Storage of hierarchical structures. Symbiosis "Closure Table" and "Adjacency List"

When we face the task of storing and managing hierarchical data structures, we always have to choose from a rather limited set of patterns. In order to find the most suitable template, it is necessary to analyze the features of each method of storing and processing data and evaluate them taking into account the task and the specifics of the used DBMS.

Suppose there is a task, to provide an opportunity for site users to leave comments on publications. Comments should have a tree structure, users should be able to leave one or more comments to the post, as well as respond to any comments from other users. That is, we need a comment system similar to the one we can see on Habrahabr. For some reason, ready-made solutions are not suitable for us, for example, due to the fact that an additional very complex business logic is supposed to be integrated into the comment system.

Our goal is to develop our own implementation, taking into account the requirements of our application.

What is important to us?

Minimize the number of database queries. In particular, a single request should be enough to retrieve a comment thread.
Get high performance, so queries to the database, especially for reading, should be simple and run quickly, even with a large amount of data.
Store comment text and hierarchical tree structure in different tables.
Have the ability to sort comments retrieved from the database in order to display them in their natural form as a tree-like hierarchical structure or, even better, immediately retrieve a sorted tree from the database.
Control the depth of comments.
Ensure data integrity.
Take into account the specifics of MySQL. As is known, this DBMS does not support recursive queries. Recursion in this DBMS is possible only in stored procedures with nesting restrictions - no more than 255 levels.
The requirements are well-founded and relevant for many projects.
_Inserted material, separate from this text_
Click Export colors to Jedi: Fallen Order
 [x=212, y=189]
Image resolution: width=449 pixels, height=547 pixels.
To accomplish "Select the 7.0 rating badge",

So, consider the known methods of storing and working with trees. There are not so many of them:
')

Details of the implementation of these patterns are perfectly addressed in the presentation of Bill Karwin (Bill Karwin) .

The peculiarity of the “Adjacency List” method is that without the support of recursive DBMS queries, it is impossible to retrieve an arbitrary part of the hierarchy with one simple query. Therefore, in the context of using MySQL, this option does not suit us at all.

The “Path Enumeration” method (or as it is also called the “Materialized Path”) obviously also does not suit us, due to the poor performance of SQL SELECT queries, since the use of the LIKE operator and search by patterns are expected: '1/2/3 /four%'. Storing a certain set as a delimited string is hardly appropriate in the world of relational databases.

Perhaps the most interesting pattern for working with tree structures is the Nested Sets. It may well be used for our task, but its implementation is quite complex and it does not ensure data integrity. Failure to insert a new item in the hierarchy or when moving a subtree from one place to another can create big problems. The need to recalculate and change the values of the part of the left and right indices of the elements of a subtree when adding a new element, no doubt, is a significant drawback of Nested Sets.

The last method “Closure Table”, based on our requirements, could be the best choice, if not one “but” - the lack of a simple way to construct a sorted tree from a flat list of links received by a query.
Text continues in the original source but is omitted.